ISLAMABAD: Adviser to PM on Finance Dr. Abdul Hafeez Shaikh on Wednesday said that the government has raised 200 billion rupees through Sukuk at less than KIBOR rate through competitive book binding at Pakistan Stock Exchange.
In a tweet, he said the move saved 18 billion rupees over 10 years on debt servicing adding that the transactions were oversubscribed by 70 percent.
The adviser lauded the excellent team effort of Ministry of Finance Debt Office, Securities and Exchange Commission of Pakistan, State Bank of Pakistan and Pakistan Stock Exchange.
According to sources, , the government will provide the raised financing to energy firms – like Pakistan State Oil (PSO), Sui Southern Gas Company (SSGC), Sui Northern Gas Pipelines (SNGPL) and independent power producers – which are facing a shortage of working capital due to a massive circular debt, which has piled up to Rs2 trillion over the years.
This is for the first time in history that the government has used the PSX platform to raise funds. It helped the government acquire financing at a comparatively lower rate of return as a significantly higher number of financial institutions and rich individual investors participated in the bidding. The rate of return is 90 basis points lower than the return on debt, which the government last year raised directly from seven to eight Islamic banks in a bid to reduce the circular debt.
The government will pay the profit on fresh debt to lenders at Karachi Inter-bank Offered Rate (Kibor) minus 10 basis points twice a year. The debt has been raised for 10 years.
“The lower rate of return will save the government around Rs17.6 billion in profit payment over 10 years,” an official told media.
Power Holding Limited (PHL), a public sector entity owned by the Ministry of Energy, auctioned the government-guaranteed Shariah-compliant debt security named Pakistan Energy Sukuk-II (PES-II) and raised a total of Rs199.96 billion under the book-building process at the PSX. PES-II was oversubscribed by 70% as investors submitted bids worth Rs339 billion against the targeted amount of Rs200 billion.
A total of 334 corporate entities, including 190 non-banking entities, participated in the two-day (May 18-19) auction. The non-banking entities placed bids for Rs38 billion, it was learned. Earlier, the government twice invited bids directly from Islamic banks and Shariah-compliant financial institutions for PES-II since July 2019 but canceled both of them, considering that a limited number of investors participated in the process, which needed to be made more transparent.
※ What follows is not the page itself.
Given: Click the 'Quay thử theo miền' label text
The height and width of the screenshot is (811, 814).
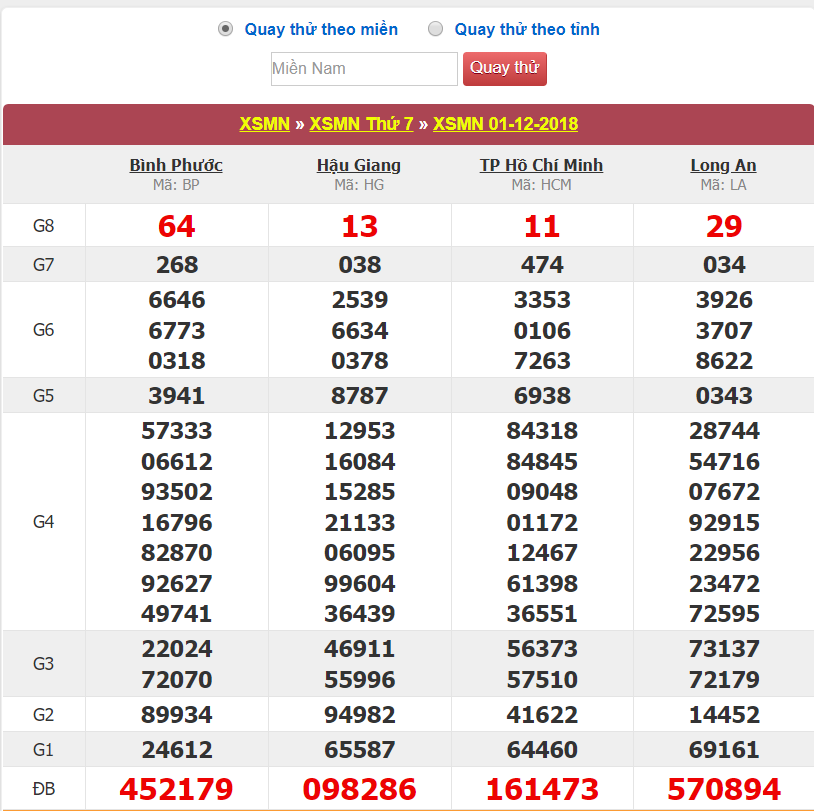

The government floated the first Pakistan Energy Sukuk (PES-I) worth Rs200 billion at a rate of return of six-month Kibor plus 80 basis points for 10 years in March 2019. Some seven to eight Islamic banks and Shariah-compliant financial institutions provided the financing. A banker, who was involved in the process, said PHL would sign documents with lenders on Wednesday and successful bidders would provide financing to the holding company the same day.
The government may provide the funds on the same or next day (Thursday) to the energy firms. PES-II would be listed at the PSX on Thursday and its units would be available for trade by investors through the stock market’s online trading platform, the banker said.
Anyone, including foreign investors, may buy and sell the units, the PSX said in a statement. “The acquisition of fresh debt will save the government billions of rupees as it has been paying, or has agreed to pay, interest on the circular debt at a rate of Kibor plus 3-4% per month,” the banker added.
Securities and Exchange Commission of Pakistan (SECP) Chairman Aamir Khan said: “the overwhelming response to the PHL Sukuk at such a fine spread is a quantum leap for the development of debt capital market, which would not have been possible without the visionary and decisive action of the Finance Division.”
“This would prove to be the first of many more public sector debt issues to be routed through the capital market, by adopting a transparent process,” he added.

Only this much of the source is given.